Authors: Carl D. Murray, Nicholas J. Cooper, Gareth A. Williams, Nicholas O. Attreea, Jeffrey S. Boyer
First Author’s Institution: Queen Mary University of London
Paper Status: Published in Icarus
(Note: this is a paper not listed on the ArXiv and may be behind a pay wall in your area- but it was such an interesting topic it would have been a shame to not share with our readers! If the article is unavailable for you, this NASA press release provides additional details of this discovery.)
Everyone knows Saturn’s ring system- the dazzling rings made up of clumps of water ice stretch tens of thousands of kilometers in space, and are an ideal dynamical laboratory to see how objects in many different disks can form and evolve (such as circumstellar disk). Another huge advantage to studying the rings is we can actually go there- a detail that makes every astronomer who has squinted at a faint faraway blob in their images incredibly jealous- and in fact the spacecraft Cassini has been orbiting Saturn for a decade now. This has allowed astronomers and planetary scientists the chance to not just snap thousands of stunning images of the rings but also study how they evolve over several years… and in this case, even witness what appears to be the birth of a new moon from the ring system!
Here’s how it happened: on April 15, 2013, Cassini took a series of images intended to improve orbital information of Saturn’s moon Prometheus, which also included views of the A ring, which is Saturn’s outermost bright ring. From this series of images astronomers noticed the picture happened to include a feature in the A ring unlike anything seen before- an arc of material approximately 20% brighter than the material around it approximately with a maximum width of 10 kilometers. Further, it was seen in two images taken 33 seconds apart, negating the odds of it being a fluke due to a cosmic ray or similar. Old images were reexamined; the object was in the images from at least May 2012 and showed possible disruption in early 2013.

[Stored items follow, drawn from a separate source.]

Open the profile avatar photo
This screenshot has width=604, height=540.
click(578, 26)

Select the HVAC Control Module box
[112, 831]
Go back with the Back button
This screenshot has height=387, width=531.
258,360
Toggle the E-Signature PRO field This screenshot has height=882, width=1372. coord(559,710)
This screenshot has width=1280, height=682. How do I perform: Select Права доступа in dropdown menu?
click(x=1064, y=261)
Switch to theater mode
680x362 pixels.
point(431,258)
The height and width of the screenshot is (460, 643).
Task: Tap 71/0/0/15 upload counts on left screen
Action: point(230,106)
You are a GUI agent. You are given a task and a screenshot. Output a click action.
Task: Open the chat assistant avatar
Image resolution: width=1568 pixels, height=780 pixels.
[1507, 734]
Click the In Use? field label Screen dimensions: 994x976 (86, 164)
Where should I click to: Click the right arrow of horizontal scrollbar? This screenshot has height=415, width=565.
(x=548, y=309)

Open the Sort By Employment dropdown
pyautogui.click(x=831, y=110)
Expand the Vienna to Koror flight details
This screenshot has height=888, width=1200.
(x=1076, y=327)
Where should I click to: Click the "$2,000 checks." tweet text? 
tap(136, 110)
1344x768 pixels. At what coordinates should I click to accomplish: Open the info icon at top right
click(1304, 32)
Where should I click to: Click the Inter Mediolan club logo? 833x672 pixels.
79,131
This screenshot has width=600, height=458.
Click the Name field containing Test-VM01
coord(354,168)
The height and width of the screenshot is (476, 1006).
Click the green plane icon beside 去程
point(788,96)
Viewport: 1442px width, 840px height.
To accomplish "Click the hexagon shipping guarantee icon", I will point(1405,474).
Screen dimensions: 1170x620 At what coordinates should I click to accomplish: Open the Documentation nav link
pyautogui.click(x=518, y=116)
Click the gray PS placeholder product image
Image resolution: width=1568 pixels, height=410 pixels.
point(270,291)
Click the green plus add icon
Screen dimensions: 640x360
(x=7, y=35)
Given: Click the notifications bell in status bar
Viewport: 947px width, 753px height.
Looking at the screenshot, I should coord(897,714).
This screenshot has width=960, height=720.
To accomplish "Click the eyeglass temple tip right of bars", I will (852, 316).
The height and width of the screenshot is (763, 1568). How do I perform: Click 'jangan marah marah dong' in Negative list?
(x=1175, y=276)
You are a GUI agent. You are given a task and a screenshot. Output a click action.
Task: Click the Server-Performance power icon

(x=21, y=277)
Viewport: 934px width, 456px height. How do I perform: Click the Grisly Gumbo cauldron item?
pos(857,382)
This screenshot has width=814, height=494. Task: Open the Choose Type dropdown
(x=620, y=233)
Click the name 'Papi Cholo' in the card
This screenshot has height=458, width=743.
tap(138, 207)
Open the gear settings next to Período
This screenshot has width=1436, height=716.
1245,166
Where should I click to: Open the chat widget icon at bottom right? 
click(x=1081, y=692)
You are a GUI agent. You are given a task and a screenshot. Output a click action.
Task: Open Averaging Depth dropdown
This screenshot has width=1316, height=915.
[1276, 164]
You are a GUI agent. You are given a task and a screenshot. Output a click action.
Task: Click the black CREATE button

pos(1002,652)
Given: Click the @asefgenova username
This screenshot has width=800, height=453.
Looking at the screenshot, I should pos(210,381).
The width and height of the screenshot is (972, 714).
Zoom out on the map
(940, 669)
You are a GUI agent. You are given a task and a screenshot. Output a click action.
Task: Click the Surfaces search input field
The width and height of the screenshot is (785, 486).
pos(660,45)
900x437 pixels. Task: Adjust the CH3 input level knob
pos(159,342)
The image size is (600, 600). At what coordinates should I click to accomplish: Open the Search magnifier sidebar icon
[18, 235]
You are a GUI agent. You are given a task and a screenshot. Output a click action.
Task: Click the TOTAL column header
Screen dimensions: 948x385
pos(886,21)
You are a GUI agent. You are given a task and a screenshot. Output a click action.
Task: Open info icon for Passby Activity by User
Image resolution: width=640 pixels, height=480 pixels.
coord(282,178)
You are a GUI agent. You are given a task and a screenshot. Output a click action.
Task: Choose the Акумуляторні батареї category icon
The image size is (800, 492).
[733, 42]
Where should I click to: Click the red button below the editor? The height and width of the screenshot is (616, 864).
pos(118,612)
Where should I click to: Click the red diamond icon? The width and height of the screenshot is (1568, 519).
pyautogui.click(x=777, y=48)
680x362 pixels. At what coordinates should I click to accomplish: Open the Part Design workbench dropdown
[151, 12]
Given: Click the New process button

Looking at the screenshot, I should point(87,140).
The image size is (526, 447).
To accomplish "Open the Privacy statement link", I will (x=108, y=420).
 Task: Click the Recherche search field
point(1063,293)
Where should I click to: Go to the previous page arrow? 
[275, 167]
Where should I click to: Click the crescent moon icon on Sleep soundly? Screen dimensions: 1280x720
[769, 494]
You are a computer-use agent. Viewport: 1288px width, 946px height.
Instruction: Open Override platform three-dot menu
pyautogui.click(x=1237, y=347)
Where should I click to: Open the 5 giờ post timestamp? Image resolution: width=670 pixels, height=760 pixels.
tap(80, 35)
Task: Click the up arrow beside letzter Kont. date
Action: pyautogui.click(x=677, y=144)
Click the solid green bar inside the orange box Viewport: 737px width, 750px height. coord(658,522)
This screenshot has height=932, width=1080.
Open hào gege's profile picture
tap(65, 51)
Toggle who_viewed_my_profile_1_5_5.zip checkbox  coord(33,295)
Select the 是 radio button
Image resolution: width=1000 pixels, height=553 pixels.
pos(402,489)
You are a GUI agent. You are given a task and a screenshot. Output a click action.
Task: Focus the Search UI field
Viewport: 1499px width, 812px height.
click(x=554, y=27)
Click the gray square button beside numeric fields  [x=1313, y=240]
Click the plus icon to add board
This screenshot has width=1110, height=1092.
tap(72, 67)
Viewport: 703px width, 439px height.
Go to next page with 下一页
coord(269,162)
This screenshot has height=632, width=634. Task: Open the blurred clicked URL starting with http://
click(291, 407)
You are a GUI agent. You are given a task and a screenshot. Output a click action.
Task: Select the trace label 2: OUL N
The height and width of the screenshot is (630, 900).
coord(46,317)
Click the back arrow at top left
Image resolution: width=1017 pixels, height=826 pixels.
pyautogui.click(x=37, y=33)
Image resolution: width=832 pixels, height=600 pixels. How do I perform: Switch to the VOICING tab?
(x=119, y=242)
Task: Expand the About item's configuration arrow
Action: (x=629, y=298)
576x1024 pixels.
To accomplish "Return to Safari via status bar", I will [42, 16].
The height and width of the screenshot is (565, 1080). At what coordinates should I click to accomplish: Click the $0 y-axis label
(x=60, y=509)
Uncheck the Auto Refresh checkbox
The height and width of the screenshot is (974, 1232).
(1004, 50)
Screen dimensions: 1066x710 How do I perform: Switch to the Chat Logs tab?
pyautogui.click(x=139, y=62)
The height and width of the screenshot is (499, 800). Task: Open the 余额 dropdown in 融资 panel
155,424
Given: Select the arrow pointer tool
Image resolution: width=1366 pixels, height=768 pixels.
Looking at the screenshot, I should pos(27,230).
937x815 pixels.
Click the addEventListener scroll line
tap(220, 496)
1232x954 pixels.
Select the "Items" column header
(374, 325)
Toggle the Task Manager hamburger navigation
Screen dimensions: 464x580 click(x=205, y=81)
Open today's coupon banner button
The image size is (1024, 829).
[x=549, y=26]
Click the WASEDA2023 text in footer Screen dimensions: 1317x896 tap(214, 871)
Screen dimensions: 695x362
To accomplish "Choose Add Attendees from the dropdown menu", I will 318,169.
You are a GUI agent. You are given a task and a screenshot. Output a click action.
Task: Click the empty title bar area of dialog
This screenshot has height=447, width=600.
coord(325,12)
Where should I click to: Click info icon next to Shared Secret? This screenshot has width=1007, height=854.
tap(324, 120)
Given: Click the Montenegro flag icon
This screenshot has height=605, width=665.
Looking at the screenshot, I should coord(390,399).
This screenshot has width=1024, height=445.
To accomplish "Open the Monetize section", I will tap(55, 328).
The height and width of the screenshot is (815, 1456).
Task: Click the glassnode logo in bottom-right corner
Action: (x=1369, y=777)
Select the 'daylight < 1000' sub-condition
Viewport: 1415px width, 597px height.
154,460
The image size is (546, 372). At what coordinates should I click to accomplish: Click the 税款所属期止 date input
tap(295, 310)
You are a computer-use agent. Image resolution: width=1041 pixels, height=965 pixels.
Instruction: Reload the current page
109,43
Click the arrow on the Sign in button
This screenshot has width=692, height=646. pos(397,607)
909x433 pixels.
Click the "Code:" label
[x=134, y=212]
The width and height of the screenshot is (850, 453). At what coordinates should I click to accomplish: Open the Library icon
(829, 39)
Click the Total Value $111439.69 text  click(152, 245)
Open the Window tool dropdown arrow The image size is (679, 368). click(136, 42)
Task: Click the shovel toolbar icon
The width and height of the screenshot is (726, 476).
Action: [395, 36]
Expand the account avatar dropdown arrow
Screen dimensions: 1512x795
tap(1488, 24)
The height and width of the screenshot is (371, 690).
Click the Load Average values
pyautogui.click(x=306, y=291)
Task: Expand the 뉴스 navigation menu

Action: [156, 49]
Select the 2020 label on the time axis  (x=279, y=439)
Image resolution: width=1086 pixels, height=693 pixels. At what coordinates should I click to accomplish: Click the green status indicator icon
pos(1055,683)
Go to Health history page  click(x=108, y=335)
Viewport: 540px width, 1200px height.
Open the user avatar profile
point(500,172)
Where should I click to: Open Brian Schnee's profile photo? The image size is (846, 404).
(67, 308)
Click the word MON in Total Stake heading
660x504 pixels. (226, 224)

So what was it? The authors concluded that these observed features were the result of an unresolved object near the edge of the A ring that was causing this disruption. From modeling the orbital dynamics and trajectories in the ring system, it appears a sub-kilometer sized object would be enough to accomplish this. Such a new moon is too tiny to be imaged, but would gravitationally interact with material on the edge of the A ring and this is what created the extended arc in the otherwise smooth edge of the ring. Further, astronomers believe such an object would have coalesced in the ring as the water ice particles clumped together, and then migrated outward to cause these outer edge ring disruptions observed for the first time in these images. Such observations could be invaluable to planetary formation theory, both in terms of how Saturn’s known icy moons formed in the past when the rings were larger and how such icy moons could form around other planets.